§ TASK INPUT:
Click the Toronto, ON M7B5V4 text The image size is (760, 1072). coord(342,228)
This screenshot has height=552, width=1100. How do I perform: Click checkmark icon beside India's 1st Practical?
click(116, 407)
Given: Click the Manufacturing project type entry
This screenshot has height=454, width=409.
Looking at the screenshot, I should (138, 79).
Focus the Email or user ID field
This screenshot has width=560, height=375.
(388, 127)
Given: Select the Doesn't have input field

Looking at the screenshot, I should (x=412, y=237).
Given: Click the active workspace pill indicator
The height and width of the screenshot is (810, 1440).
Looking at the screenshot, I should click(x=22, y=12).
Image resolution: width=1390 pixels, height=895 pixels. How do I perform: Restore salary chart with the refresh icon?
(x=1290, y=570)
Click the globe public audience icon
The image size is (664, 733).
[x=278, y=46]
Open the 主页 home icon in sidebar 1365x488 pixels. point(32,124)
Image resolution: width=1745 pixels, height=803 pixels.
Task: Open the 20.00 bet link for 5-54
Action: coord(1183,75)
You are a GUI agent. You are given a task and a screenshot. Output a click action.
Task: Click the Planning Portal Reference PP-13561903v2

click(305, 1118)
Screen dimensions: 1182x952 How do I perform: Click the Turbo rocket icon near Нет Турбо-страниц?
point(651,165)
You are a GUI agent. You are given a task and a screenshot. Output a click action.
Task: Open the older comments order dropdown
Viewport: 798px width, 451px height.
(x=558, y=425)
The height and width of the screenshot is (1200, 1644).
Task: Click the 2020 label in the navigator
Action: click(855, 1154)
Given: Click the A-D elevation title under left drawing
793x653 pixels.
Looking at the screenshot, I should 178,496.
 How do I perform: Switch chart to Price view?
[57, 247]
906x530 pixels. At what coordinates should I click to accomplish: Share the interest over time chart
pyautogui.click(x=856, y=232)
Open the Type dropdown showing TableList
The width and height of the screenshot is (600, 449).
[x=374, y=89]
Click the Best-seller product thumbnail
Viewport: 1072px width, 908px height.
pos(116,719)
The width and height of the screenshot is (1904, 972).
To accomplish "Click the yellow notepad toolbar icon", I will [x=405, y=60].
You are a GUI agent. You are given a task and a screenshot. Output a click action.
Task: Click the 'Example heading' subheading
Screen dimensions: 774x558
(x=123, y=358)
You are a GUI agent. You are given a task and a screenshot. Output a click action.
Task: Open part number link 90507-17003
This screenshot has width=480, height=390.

§ YOUR INSTRUCTIONS: Only this range is to be output: the line that contains "Screen dimensions: 1182x952" through the last line of the records above, both inclusive.

§ TASK SOLUTION:
Screen dimensions: 1182x952 How do I perform: Click the Turbo rocket icon near Нет Турбо-страниц?
point(651,165)
You are a GUI agent. You are given a task and a screenshot. Output a click action.
Task: Open the older comments order dropdown
Viewport: 798px width, 451px height.
(x=558, y=425)
The height and width of the screenshot is (1200, 1644).
Task: Click the 2020 label in the navigator
Action: click(855, 1154)
Given: Click the A-D elevation title under left drawing
793x653 pixels.
Looking at the screenshot, I should 178,496.
 How do I perform: Switch chart to Price view?
[57, 247]
906x530 pixels. At what coordinates should I click to accomplish: Share the interest over time chart
pyautogui.click(x=856, y=232)
Open the Type dropdown showing TableList
The width and height of the screenshot is (600, 449).
[x=374, y=89]
Click the Best-seller product thumbnail
Viewport: 1072px width, 908px height.
pos(116,719)
The width and height of the screenshot is (1904, 972).
To accomplish "Click the yellow notepad toolbar icon", I will [x=405, y=60].
You are a GUI agent. You are given a task and a screenshot. Output a click action.
Task: Click the 'Example heading' subheading
Screen dimensions: 774x558
(x=123, y=358)
You are a GUI agent. You are given a task and a screenshot. Output a click action.
Task: Open part number link 90507-17003
This screenshot has width=480, height=390.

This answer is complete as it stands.